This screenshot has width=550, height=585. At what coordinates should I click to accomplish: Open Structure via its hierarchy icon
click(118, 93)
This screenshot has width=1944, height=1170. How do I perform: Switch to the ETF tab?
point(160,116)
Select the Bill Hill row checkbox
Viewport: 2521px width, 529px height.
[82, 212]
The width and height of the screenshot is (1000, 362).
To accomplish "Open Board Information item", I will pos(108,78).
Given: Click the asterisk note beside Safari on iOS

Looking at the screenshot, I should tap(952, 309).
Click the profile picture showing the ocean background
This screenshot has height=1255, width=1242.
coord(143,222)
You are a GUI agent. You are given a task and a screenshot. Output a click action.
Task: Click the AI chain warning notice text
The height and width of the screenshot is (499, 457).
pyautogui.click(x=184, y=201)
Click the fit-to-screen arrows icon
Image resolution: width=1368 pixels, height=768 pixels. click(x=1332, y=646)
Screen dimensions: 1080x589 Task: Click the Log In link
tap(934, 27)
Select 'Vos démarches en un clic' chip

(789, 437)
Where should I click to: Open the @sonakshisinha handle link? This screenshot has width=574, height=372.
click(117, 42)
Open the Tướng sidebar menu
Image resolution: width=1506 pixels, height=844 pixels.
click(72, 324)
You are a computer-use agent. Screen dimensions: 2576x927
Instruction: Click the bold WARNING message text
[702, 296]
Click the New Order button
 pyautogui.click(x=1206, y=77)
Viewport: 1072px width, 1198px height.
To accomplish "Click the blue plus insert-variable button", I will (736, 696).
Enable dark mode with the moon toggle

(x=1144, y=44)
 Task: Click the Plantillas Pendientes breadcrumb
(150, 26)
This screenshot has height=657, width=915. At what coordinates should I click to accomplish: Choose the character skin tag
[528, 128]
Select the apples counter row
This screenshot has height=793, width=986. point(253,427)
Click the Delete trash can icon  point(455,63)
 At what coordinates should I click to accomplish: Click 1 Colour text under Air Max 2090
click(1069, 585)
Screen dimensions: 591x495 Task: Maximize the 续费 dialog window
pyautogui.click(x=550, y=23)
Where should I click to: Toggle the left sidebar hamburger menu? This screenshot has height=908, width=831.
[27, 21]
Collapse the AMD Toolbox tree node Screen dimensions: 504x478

==========

* [REQUIRED WORK]:
Wherever the word "agent" appears in the listing, copy the line that holds it.

* [RESULT FOR THIS TASK]:
You are a GUI agent. You are given a task and a screenshot. Output a click action.
You are a computer-use agent. Screen dimensions: 2576x927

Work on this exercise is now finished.